Take this Express.JS as an example:
// call the packages we need
var express = require('express'); // call express
var app = express(); // define our app using express
var bodyParser = require('body-parser');
// this will let us get the data from a POST
app.use(bodyParser.urlencoded({ extended: true }));
app.use(bodyParser.json());
var port = process.env.PORT || 8080; // set our port
// routes our api
var router = express.Router(); // get an instance of the express Router
router.get('/', function(req, res) {
res.json({ message: 'hooray! welcome to our api!' });
});
// all of our routes will be prefixed with /api
app.use('/api', router);
// start the API server
app.listen(port);
console.log('API runs on port ' + port);
To run this in an isolated process, we need a Dockerfile to containerize this puppy:
FROM node:6.7.0
ENV APP_HOME /app
RUN mkdir $APP_HOME
WORKDIR $APP_HOME
ADD . $APP_HOME
ENV NODE_ENV production
ENV NPM_CONFIG_LOGLEVEL war
RUN npm install
CMD npm start
Now you can build a container image: $ docker build -t my_micro_service .
and run it as an isolated process: $ docker run -p 8080:8080 my_micro_service
. You can now hit http://localhost:8080.
What I really like about containers is the way you can scale your service and your Node's event loop just by starting more containers and orchestrating them around your cluster.
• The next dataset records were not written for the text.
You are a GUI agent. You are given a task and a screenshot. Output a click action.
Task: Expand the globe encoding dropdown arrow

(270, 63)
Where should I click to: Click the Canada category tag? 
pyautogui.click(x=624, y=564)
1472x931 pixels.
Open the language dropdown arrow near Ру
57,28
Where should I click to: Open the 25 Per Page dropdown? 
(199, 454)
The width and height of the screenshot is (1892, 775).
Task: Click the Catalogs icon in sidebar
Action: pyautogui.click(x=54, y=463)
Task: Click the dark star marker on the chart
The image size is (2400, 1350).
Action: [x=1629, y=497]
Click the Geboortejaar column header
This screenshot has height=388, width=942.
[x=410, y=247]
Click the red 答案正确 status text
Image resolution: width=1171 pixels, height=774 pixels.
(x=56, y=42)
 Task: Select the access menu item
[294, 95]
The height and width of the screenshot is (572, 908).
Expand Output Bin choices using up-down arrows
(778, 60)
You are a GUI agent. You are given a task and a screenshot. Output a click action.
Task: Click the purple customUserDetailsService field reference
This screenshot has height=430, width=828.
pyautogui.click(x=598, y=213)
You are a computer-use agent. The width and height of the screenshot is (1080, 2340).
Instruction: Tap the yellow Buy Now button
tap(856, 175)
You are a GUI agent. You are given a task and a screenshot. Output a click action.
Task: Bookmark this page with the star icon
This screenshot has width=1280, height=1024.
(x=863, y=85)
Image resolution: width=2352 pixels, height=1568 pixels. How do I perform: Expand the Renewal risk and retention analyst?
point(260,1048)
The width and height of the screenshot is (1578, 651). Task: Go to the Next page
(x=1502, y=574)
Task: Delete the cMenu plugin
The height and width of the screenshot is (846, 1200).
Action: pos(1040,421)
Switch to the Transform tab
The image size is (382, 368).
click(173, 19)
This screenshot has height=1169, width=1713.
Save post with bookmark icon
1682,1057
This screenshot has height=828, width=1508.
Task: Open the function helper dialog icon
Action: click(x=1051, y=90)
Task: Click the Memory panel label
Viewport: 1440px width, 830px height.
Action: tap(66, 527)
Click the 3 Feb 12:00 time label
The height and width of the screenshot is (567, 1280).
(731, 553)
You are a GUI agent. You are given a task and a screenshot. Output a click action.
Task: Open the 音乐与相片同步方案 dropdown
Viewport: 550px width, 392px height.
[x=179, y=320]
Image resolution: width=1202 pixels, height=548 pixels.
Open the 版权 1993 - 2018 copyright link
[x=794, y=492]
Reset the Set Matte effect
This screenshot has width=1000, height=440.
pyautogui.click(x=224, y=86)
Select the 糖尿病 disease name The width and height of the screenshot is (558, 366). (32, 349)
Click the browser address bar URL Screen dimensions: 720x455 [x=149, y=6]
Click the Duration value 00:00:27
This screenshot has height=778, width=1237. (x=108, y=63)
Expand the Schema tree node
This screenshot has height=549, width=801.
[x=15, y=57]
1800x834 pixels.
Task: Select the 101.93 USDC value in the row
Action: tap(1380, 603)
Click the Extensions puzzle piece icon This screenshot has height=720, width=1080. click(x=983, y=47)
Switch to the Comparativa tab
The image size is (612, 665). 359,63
If, for example, parts of your API are under heavy load, you can scale up that piece and utilize the resource more efficiently. If the pressure is normal, you can just scale down.
The Solution
As we talked before, the nice about breaking away from a monolith (= single thread) into a (micro) service-oriented architecture is that you can have an isolated event loop for each service. Because every Node process is running isolated in a container!
When you want to succeed with Node.js in this new chapter in IT, you need to streamline the following four phases:
- Coding your service and commit changes (obvious).
- Building (= container images) and testing your service.
- Provisioning your infrastructure (= your cluster).
- Deploying, running and maintaining your service in production.
What Does Kubernetes Bring to the Table?
Kubernetes is an orchestrator. It takes all the pain away of running your workload on top of your cluster of servers. Kubernetes make sure your services are always up and running, scaling, and does failure-recovery when a server catches fire.